Exercise instructions -
Type again, exactly, the lines below from the start through the line that includes "You are a computer-use agent. Image".

Provided information -
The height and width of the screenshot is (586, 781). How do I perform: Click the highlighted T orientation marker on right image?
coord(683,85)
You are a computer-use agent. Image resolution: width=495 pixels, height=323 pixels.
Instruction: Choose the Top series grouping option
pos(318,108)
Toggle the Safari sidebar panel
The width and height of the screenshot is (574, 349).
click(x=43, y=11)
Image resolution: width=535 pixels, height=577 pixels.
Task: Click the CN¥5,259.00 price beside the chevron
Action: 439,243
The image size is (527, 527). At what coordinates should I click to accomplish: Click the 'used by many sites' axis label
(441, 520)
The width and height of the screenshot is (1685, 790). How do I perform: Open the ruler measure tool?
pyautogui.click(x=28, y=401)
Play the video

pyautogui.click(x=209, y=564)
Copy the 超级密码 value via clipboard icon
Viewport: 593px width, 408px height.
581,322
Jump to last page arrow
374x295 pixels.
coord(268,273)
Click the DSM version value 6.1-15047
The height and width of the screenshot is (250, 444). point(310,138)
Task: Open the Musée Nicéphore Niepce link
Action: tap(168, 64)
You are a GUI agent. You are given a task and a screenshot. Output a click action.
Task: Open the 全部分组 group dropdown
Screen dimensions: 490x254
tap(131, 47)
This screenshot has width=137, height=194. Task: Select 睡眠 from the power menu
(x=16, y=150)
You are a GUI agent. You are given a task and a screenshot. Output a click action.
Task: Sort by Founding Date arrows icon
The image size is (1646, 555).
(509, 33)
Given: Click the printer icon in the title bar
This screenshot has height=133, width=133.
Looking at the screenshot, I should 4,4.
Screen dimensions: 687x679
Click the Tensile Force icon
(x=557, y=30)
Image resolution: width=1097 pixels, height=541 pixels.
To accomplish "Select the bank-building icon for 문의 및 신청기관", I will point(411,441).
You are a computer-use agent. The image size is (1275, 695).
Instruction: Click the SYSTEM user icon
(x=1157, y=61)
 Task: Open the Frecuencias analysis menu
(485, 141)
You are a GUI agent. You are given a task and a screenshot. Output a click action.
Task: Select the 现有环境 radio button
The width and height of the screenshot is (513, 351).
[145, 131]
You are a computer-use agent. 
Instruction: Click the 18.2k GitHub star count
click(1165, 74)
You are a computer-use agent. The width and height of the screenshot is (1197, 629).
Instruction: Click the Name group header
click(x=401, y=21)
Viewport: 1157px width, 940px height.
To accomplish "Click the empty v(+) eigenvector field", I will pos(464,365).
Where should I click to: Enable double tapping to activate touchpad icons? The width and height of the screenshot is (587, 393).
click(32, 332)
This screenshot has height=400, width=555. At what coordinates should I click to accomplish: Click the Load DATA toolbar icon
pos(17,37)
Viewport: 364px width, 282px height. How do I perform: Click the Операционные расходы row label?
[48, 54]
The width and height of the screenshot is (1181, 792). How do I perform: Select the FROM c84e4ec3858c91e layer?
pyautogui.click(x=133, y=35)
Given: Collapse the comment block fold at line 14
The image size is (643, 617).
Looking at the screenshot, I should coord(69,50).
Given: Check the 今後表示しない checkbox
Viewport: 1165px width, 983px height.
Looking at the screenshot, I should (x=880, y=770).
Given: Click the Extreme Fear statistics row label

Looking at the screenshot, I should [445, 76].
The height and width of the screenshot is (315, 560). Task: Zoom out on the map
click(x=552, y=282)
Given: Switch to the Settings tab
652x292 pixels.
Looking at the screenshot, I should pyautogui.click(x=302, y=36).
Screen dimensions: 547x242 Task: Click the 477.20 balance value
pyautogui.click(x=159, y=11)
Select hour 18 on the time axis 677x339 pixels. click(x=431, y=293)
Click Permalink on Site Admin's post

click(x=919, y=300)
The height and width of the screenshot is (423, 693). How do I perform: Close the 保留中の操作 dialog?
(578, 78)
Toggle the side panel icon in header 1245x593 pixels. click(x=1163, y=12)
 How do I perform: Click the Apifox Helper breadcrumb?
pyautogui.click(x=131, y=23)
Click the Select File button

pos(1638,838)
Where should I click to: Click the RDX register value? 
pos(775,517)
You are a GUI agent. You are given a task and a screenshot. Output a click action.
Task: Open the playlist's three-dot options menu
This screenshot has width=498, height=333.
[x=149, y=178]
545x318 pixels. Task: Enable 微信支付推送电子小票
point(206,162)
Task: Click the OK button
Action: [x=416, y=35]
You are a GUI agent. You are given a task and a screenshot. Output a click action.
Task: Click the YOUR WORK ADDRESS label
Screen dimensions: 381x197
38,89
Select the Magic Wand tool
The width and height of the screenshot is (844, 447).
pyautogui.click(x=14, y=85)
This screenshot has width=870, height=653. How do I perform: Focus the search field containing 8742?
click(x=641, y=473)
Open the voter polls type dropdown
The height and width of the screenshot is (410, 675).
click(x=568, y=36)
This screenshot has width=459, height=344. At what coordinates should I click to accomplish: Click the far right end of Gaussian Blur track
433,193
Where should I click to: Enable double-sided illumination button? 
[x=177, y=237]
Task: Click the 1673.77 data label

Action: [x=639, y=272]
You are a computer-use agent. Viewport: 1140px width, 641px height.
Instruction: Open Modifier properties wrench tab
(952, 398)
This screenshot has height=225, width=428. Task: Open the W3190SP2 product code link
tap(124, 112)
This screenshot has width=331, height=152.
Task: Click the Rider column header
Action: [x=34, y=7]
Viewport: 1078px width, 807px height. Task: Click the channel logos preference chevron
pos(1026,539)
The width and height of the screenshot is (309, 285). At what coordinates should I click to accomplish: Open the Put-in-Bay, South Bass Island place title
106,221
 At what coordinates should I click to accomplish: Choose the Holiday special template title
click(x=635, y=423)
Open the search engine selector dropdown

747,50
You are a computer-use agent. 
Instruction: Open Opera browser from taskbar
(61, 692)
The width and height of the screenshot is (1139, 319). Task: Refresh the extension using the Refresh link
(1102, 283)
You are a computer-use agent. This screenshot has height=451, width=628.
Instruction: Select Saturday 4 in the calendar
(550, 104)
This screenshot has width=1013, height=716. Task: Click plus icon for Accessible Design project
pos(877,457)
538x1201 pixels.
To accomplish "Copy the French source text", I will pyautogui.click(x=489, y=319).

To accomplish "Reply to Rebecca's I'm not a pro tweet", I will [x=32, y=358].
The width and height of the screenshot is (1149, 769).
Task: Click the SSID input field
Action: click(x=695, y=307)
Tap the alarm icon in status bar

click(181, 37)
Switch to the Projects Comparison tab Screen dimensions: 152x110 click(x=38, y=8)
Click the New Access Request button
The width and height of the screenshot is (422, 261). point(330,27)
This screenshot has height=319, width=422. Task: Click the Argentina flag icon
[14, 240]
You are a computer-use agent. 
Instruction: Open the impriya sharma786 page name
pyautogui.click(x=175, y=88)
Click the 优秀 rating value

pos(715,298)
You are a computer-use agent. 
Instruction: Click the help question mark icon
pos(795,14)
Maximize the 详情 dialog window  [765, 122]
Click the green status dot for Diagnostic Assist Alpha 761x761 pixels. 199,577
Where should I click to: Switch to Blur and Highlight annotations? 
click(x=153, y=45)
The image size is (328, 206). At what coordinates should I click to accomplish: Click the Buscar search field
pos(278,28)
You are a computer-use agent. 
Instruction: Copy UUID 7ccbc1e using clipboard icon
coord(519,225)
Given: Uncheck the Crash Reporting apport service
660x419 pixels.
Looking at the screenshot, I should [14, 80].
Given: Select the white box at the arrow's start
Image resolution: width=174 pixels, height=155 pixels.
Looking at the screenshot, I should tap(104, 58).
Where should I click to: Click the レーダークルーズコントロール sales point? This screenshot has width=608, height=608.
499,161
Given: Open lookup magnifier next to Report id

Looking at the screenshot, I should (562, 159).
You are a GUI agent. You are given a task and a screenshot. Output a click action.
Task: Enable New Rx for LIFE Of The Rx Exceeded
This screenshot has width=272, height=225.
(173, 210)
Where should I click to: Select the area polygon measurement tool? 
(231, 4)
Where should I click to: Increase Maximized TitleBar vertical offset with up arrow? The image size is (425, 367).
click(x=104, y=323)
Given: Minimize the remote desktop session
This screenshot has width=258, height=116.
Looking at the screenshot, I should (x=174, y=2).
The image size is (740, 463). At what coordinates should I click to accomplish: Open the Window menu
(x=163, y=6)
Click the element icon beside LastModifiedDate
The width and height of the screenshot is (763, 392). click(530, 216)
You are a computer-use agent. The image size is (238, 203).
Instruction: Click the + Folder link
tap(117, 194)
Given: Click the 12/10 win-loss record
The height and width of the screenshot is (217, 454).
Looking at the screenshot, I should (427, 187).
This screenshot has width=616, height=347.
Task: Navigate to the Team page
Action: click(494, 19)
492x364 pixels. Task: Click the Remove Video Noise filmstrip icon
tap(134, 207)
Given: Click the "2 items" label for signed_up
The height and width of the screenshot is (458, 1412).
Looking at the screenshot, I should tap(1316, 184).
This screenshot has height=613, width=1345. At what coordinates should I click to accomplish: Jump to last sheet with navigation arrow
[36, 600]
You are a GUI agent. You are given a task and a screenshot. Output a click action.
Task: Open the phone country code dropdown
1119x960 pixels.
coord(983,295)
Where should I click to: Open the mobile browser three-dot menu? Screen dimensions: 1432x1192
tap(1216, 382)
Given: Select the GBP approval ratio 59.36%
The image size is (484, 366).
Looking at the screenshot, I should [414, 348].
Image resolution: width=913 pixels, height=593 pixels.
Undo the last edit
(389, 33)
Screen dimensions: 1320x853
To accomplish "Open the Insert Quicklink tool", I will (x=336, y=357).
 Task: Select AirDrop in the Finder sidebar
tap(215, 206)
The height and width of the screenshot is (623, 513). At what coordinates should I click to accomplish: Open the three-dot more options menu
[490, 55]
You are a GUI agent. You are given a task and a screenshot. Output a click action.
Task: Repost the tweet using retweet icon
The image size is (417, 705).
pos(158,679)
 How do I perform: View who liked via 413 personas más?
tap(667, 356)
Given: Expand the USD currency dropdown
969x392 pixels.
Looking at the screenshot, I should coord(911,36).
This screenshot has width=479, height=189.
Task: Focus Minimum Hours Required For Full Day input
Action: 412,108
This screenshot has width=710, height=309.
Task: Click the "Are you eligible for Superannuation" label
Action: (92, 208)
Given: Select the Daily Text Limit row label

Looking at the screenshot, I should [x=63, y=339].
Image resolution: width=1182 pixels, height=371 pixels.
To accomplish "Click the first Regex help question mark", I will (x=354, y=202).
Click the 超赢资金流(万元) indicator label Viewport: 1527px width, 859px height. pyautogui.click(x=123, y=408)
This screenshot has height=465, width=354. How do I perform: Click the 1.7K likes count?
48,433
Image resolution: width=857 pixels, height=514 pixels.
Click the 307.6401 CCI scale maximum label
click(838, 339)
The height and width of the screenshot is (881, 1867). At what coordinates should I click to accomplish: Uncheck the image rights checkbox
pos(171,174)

Result -
The height and width of the screenshot is (586, 781). How do I perform: Click the highlighted T orientation marker on right image?
coord(683,85)
You are a computer-use agent. Image resolution: width=495 pixels, height=323 pixels.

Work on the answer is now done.